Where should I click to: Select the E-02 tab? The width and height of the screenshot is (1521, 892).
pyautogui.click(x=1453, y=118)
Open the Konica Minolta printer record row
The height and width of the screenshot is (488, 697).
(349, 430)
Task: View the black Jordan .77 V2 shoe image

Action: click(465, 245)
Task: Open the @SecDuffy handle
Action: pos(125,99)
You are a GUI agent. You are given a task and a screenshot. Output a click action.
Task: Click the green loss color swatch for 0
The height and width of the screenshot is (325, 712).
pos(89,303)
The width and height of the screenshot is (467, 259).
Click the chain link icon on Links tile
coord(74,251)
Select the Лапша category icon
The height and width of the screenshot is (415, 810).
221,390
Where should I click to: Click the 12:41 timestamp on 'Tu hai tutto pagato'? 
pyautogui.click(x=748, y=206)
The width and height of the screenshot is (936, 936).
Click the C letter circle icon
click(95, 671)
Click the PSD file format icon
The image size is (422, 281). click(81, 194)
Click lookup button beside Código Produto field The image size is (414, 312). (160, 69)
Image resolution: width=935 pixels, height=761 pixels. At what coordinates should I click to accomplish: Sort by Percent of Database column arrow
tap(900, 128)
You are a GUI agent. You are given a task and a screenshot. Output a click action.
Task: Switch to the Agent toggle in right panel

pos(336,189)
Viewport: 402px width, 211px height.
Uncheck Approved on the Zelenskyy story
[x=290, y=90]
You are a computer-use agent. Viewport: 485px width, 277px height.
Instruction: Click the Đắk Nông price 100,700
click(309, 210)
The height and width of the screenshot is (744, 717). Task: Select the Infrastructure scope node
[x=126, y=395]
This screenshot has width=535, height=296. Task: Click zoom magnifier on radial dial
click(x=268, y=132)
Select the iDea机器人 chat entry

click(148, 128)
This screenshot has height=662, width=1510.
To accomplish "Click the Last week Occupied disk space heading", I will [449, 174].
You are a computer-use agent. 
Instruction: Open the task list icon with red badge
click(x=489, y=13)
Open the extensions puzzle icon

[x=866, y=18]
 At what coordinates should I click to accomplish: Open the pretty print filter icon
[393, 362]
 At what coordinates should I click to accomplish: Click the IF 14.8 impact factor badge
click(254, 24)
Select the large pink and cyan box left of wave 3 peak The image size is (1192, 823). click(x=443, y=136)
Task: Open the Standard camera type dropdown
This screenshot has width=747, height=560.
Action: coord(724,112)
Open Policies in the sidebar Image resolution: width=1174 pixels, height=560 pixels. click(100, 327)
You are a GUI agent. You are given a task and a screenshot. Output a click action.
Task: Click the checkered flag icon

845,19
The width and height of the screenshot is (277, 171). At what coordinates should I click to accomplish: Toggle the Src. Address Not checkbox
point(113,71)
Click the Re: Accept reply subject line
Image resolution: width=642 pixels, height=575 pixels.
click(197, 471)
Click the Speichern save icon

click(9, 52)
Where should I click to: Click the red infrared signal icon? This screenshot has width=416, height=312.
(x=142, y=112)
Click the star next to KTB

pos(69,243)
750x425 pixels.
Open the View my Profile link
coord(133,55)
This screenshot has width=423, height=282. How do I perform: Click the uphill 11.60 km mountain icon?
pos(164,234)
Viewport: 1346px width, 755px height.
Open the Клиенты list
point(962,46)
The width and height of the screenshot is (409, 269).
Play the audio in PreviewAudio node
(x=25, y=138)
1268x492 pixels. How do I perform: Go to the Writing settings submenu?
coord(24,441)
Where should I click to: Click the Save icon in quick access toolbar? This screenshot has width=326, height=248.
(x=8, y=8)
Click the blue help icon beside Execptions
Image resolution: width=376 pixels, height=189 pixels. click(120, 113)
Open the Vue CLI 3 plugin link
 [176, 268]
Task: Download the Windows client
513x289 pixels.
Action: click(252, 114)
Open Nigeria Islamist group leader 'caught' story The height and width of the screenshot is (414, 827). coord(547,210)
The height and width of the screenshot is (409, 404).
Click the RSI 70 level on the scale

----

(Prompt)
Line by line, transcribe the data exactly.

(Solution below)
Where should I click to: Select the E-02 tab? The width and height of the screenshot is (1521, 892).
pyautogui.click(x=1453, y=118)
Open the Konica Minolta printer record row
The height and width of the screenshot is (488, 697).
(349, 430)
Task: View the black Jordan .77 V2 shoe image

Action: click(465, 245)
Task: Open the @SecDuffy handle
Action: pos(125,99)
You are a GUI agent. You are given a task and a screenshot. Output a click action.
Task: Click the green loss color swatch for 0
The height and width of the screenshot is (325, 712).
pos(89,303)
The width and height of the screenshot is (467, 259).
Click the chain link icon on Links tile
coord(74,251)
Select the Лапша category icon
The height and width of the screenshot is (415, 810).
221,390
Where should I click to: Click the 12:41 timestamp on 'Tu hai tutto pagato'? 
pyautogui.click(x=748, y=206)
The width and height of the screenshot is (936, 936).
Click the C letter circle icon
click(95, 671)
Click the PSD file format icon
The image size is (422, 281). click(81, 194)
Click lookup button beside Código Produto field The image size is (414, 312). (160, 69)
Image resolution: width=935 pixels, height=761 pixels. At what coordinates should I click to accomplish: Sort by Percent of Database column arrow
tap(900, 128)
You are a GUI agent. You are given a task and a screenshot. Output a click action.
Task: Switch to the Agent toggle in right panel

pos(336,189)
Viewport: 402px width, 211px height.
Uncheck Approved on the Zelenskyy story
[x=290, y=90]
You are a computer-use agent. Viewport: 485px width, 277px height.
Instruction: Click the Đắk Nông price 100,700
click(309, 210)
The height and width of the screenshot is (744, 717). Task: Select the Infrastructure scope node
[x=126, y=395]
This screenshot has width=535, height=296. Task: Click zoom magnifier on radial dial
click(x=268, y=132)
Select the iDea机器人 chat entry

click(148, 128)
This screenshot has height=662, width=1510.
To accomplish "Click the Last week Occupied disk space heading", I will [449, 174].
You are a computer-use agent. 
Instruction: Open the task list icon with red badge
click(x=489, y=13)
Open the extensions puzzle icon

[x=866, y=18]
 At what coordinates should I click to accomplish: Open the pretty print filter icon
[393, 362]
 At what coordinates should I click to accomplish: Click the IF 14.8 impact factor badge
click(254, 24)
Select the large pink and cyan box left of wave 3 peak The image size is (1192, 823). click(x=443, y=136)
Task: Open the Standard camera type dropdown
This screenshot has width=747, height=560.
Action: coord(724,112)
Open Policies in the sidebar Image resolution: width=1174 pixels, height=560 pixels. click(100, 327)
You are a GUI agent. You are given a task and a screenshot. Output a click action.
Task: Click the checkered flag icon

845,19
The width and height of the screenshot is (277, 171). At what coordinates should I click to accomplish: Toggle the Src. Address Not checkbox
point(113,71)
Click the Re: Accept reply subject line
Image resolution: width=642 pixels, height=575 pixels.
click(197, 471)
Click the Speichern save icon

click(9, 52)
Where should I click to: Click the red infrared signal icon? This screenshot has width=416, height=312.
(x=142, y=112)
Click the star next to KTB

pos(69,243)
750x425 pixels.
Open the View my Profile link
coord(133,55)
This screenshot has width=423, height=282. How do I perform: Click the uphill 11.60 km mountain icon?
pos(164,234)
Viewport: 1346px width, 755px height.
Open the Клиенты list
point(962,46)
The width and height of the screenshot is (409, 269).
Play the audio in PreviewAudio node
(x=25, y=138)
1268x492 pixels. How do I perform: Go to the Writing settings submenu?
coord(24,441)
Where should I click to: Click the Save icon in quick access toolbar? This screenshot has width=326, height=248.
(x=8, y=8)
Click the blue help icon beside Execptions
Image resolution: width=376 pixels, height=189 pixels. click(120, 113)
Open the Vue CLI 3 plugin link
 [176, 268]
Task: Download the Windows client
513x289 pixels.
Action: click(252, 114)
Open Nigeria Islamist group leader 'caught' story The height and width of the screenshot is (414, 827). coord(547,210)
The height and width of the screenshot is (409, 404).
Click the RSI 70 level on the scale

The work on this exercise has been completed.